» **WHAT TO WORK ON**: In total, how many lines of the data contain the word "icon"? Only that number is wanted.

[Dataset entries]
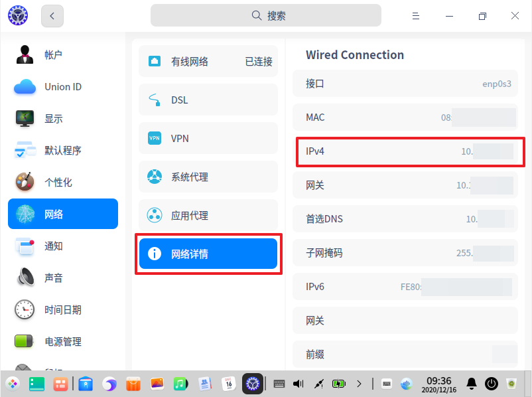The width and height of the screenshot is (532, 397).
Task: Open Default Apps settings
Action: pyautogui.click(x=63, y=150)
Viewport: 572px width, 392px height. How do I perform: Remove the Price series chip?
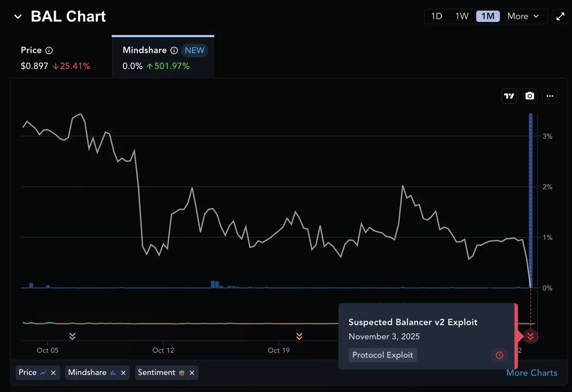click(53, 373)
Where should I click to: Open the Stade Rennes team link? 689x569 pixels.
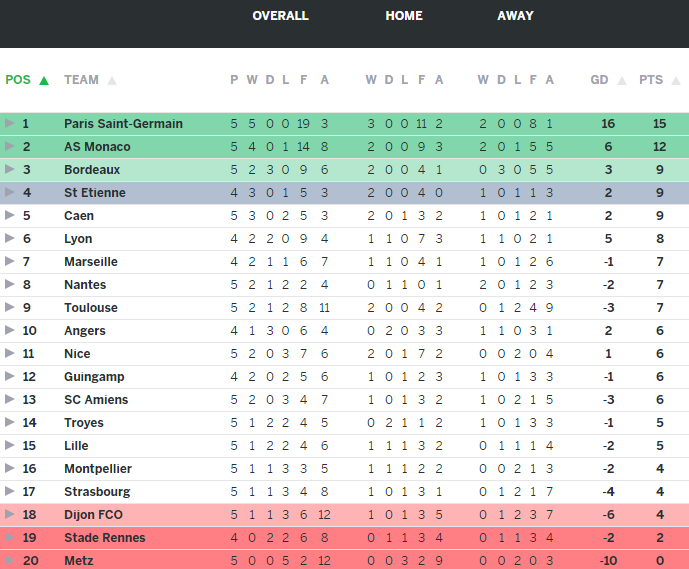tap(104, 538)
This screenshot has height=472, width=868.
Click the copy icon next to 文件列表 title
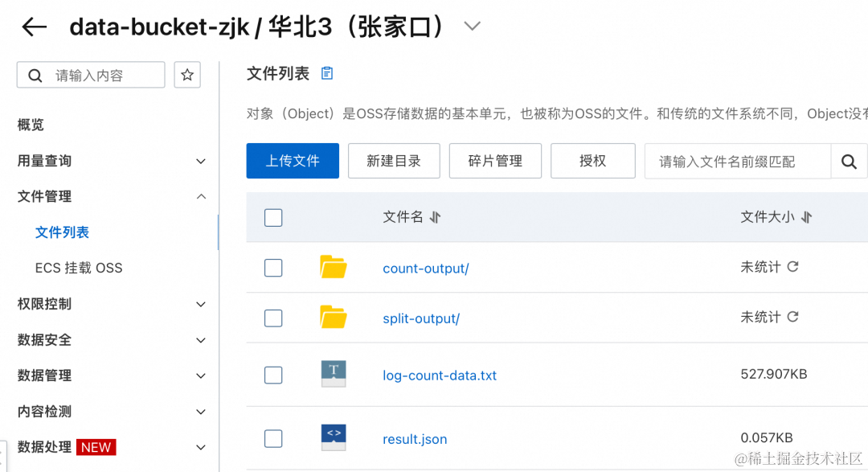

==

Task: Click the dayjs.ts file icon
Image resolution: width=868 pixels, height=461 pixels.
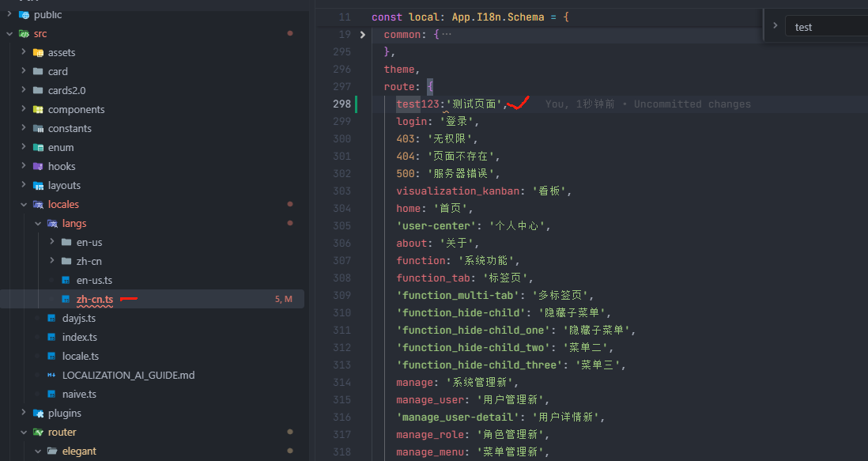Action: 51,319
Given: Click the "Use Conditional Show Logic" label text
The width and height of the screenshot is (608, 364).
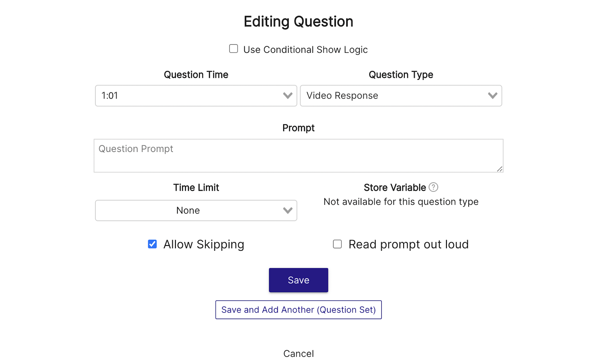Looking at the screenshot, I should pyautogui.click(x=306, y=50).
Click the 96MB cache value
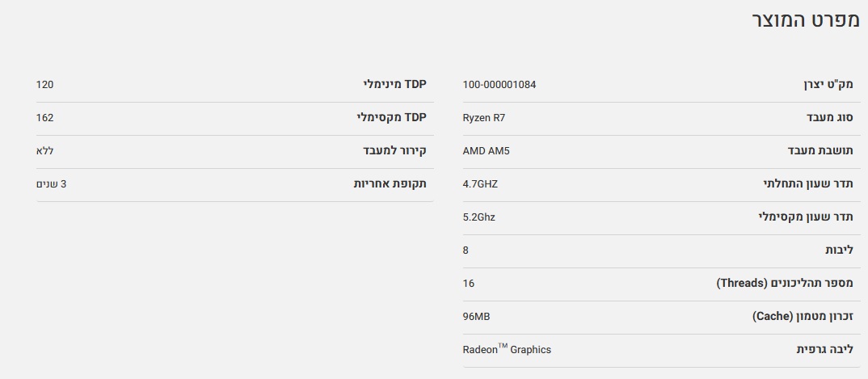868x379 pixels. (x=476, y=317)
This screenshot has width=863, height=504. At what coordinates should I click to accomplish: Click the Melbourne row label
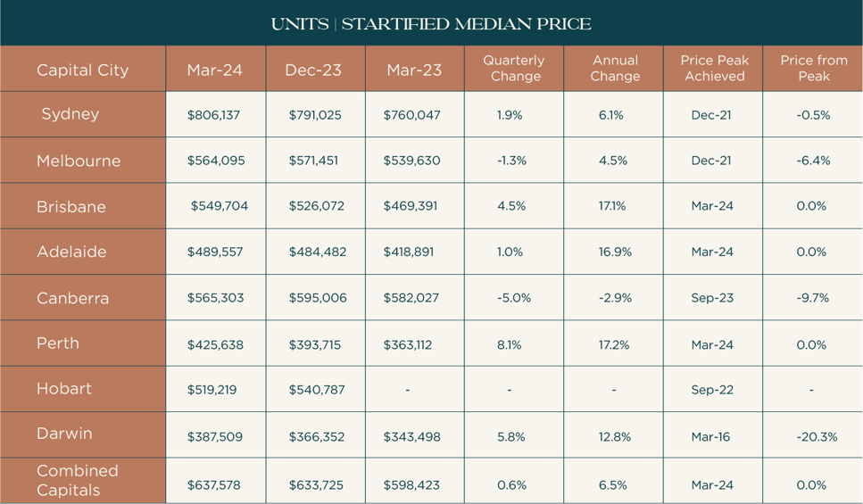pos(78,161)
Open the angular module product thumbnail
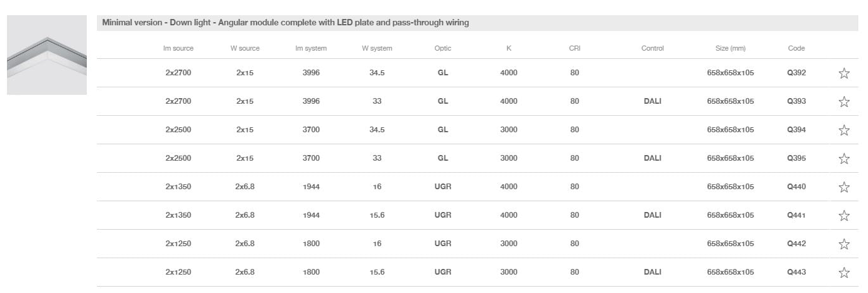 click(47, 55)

» **REPLY**: 2